The suggestion was made, if the cost of the signage was an issue, that the town purchase the pedestrian-activated flashing light signs and have the state install and maintain the signs.

Lowering the speed limit from 30 miles per hour (MPH) to 25 MPH on Mountain Avenue east of Eighth Street was also discussed. Haas stated CDOT would not change the posted speed limit without first doing a traffic study of the roadway in question. The study would be done during the day, Monday through Friday, excluding “rush hour” traffic. The purpose of a traffic study is to find the speed that “free flow” traffic moves on a roadway.

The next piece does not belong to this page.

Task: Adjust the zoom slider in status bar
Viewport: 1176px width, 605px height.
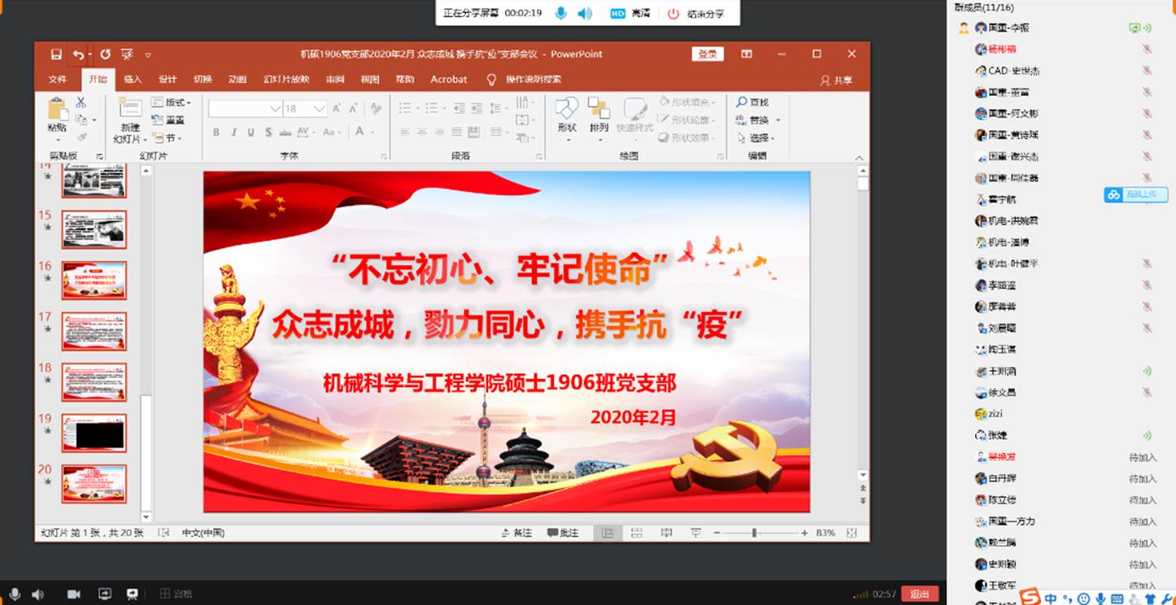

The trustees heard an update from the Youth Advisory Committee. Presenters were; Eric Godfrey, Genevieve Babyak, Juliet Babyak, Matthew Yannutz, Sam Hatton and Conner Saruta.

The group informed the board of the progress made by the committee in drafting their bylaws, learning about working with other committee members to achieve goals, and the importance of communication with other committee members and the public.

A social media policy was presented by Kim Newcomer. Benefits and risks of using social media are outlined in the policy presented.

Topics discussed were;

First Amendment Rights – Honoring and protecting the right to free speech while maintaining a civil and welcoming environment.

Creation of Accounts – Continue to speak with one voice, create brand consistency and ensure the proper resources are allocated to management.

Management and Behavior Expectation of Staff – Be responsive, informative ad professional.

Use By Elected Officials – Ensure residents understand the difference between personal opinion and official town positions and elected officials do not unknowingly violate open-meeting and other laws.

The trustees discussed a development code for the downtown area and received a report regarding the recently purchased and delivered Fiscal Model software.